— start Data entries —

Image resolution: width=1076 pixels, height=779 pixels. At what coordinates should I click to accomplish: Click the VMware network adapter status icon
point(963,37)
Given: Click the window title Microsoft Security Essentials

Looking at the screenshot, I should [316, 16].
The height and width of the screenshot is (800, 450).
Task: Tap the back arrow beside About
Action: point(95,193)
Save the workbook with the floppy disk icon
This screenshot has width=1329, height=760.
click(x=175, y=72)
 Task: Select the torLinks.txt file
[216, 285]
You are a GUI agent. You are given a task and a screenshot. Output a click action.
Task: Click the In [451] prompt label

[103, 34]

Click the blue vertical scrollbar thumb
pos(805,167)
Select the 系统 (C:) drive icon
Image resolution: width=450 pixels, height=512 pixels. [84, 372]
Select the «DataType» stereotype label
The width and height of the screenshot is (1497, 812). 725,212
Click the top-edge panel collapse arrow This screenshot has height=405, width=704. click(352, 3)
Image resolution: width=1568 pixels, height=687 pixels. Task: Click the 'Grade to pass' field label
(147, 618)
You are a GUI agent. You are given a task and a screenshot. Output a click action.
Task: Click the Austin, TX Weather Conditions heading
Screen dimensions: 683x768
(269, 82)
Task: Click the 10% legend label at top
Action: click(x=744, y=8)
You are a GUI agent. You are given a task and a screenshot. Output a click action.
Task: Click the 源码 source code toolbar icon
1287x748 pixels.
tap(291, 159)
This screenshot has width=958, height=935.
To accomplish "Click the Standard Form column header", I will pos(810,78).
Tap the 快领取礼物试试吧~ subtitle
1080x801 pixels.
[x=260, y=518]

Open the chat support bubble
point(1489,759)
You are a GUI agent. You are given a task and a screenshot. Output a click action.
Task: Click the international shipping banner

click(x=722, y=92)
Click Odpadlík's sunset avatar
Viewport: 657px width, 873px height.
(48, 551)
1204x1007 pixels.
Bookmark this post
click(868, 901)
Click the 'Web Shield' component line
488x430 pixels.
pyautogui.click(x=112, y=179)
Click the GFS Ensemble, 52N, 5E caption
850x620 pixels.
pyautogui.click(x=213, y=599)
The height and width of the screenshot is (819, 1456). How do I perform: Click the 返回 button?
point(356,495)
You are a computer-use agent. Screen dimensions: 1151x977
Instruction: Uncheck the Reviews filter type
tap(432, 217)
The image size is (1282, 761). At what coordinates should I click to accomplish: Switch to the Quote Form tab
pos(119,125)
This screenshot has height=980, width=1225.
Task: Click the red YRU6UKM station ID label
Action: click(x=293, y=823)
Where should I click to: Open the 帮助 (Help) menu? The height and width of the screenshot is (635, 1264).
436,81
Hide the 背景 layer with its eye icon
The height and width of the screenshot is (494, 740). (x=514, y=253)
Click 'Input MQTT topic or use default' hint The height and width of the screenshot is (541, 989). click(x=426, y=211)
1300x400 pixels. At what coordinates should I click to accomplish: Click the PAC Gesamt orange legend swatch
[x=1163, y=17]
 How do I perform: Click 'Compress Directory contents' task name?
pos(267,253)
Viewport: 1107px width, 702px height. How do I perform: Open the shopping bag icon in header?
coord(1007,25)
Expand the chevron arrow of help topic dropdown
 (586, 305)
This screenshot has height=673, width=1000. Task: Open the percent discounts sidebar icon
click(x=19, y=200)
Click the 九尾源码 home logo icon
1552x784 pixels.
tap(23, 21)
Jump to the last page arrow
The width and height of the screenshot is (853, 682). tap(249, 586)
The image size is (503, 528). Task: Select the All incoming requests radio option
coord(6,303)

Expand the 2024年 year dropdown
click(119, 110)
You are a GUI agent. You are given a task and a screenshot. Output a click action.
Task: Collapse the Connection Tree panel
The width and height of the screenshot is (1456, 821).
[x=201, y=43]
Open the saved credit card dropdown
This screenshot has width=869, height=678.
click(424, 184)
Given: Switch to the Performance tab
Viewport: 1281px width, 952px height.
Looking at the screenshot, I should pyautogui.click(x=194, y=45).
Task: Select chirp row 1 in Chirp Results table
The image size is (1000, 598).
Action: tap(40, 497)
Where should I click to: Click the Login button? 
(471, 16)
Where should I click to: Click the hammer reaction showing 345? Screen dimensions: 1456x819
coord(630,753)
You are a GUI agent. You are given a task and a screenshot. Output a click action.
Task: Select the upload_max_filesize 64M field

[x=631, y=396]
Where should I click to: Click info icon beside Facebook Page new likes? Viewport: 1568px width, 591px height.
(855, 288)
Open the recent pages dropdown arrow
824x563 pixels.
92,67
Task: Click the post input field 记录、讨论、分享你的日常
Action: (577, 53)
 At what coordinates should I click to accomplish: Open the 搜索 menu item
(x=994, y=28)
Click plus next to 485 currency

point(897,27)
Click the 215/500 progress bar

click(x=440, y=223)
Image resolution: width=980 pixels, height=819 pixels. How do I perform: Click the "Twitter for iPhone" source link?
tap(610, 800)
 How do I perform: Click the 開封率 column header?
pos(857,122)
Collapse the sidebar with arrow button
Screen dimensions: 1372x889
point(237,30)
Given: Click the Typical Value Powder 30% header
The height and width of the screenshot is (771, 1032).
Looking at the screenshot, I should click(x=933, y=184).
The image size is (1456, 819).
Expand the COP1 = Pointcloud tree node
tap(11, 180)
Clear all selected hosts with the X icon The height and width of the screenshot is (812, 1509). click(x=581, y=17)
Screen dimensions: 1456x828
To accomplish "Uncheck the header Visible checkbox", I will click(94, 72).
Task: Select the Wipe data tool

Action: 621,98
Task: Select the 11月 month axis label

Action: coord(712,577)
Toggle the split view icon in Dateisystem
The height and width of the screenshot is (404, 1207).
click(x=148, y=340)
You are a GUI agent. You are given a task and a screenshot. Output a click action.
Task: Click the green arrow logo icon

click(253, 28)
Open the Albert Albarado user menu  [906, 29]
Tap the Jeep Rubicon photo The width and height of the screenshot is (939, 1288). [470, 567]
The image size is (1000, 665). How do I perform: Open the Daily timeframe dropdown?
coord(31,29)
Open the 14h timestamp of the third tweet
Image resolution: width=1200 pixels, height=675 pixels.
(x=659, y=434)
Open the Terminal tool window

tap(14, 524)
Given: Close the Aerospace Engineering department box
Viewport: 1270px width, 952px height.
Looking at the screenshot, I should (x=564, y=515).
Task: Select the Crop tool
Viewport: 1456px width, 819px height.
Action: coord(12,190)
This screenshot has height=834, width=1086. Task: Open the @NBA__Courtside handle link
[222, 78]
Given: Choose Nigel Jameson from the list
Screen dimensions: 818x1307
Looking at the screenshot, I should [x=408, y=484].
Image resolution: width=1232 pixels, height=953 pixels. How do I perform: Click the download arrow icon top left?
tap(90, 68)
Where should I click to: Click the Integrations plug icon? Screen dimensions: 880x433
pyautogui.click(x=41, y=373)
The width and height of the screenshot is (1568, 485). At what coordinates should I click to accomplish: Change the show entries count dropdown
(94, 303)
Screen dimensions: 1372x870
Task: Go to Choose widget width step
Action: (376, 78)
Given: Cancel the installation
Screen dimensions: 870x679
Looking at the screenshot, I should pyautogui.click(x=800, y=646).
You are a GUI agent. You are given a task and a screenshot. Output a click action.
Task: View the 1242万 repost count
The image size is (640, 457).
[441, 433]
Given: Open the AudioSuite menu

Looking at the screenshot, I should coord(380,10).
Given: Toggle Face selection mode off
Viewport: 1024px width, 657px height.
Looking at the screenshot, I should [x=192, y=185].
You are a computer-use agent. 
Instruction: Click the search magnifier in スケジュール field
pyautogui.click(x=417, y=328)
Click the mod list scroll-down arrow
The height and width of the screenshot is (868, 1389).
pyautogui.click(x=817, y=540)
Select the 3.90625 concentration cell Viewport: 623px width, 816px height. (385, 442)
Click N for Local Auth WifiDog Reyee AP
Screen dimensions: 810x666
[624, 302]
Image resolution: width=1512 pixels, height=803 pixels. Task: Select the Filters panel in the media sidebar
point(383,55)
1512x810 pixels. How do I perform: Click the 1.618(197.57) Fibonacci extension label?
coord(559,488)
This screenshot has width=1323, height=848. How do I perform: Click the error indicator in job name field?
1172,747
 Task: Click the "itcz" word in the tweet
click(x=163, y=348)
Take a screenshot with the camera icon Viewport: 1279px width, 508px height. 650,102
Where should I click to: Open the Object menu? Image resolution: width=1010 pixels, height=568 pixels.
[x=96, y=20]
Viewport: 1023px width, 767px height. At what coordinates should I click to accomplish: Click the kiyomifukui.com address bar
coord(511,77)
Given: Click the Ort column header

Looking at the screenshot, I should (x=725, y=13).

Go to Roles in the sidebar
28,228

— end Data entries —

__Exercise directions__
Update the material from its first line through the line that contains "tap(291, 159)", replacing "floppy disk" with "diskette" and keeping everything else the same.

__Output for this task__
Image resolution: width=1076 pixels, height=779 pixels. At what coordinates should I click to accomplish: Click the VMware network adapter status icon
point(963,37)
Given: Click the window title Microsoft Security Essentials

Looking at the screenshot, I should [316, 16].
The height and width of the screenshot is (800, 450).
Task: Tap the back arrow beside About
Action: point(95,193)
Save the workbook with the diskette icon
This screenshot has width=1329, height=760.
click(x=175, y=72)
 Task: Select the torLinks.txt file
[216, 285]
You are a GUI agent. You are given a task and a screenshot. Output a click action.
Task: Click the In [451] prompt label

[103, 34]

Click the blue vertical scrollbar thumb
pos(805,167)
Select the 系统 (C:) drive icon
Image resolution: width=450 pixels, height=512 pixels. [84, 372]
Select the «DataType» stereotype label
The width and height of the screenshot is (1497, 812). 725,212
Click the top-edge panel collapse arrow This screenshot has height=405, width=704. click(352, 3)
Image resolution: width=1568 pixels, height=687 pixels. Task: Click the 'Grade to pass' field label
(147, 618)
You are a GUI agent. You are given a task and a screenshot. Output a click action.
Task: Click the Austin, TX Weather Conditions heading
Screen dimensions: 683x768
(269, 82)
Task: Click the 10% legend label at top
Action: click(x=744, y=8)
You are a GUI agent. You are given a task and a screenshot. Output a click action.
Task: Click the 源码 source code toolbar icon
1287x748 pixels.
tap(291, 159)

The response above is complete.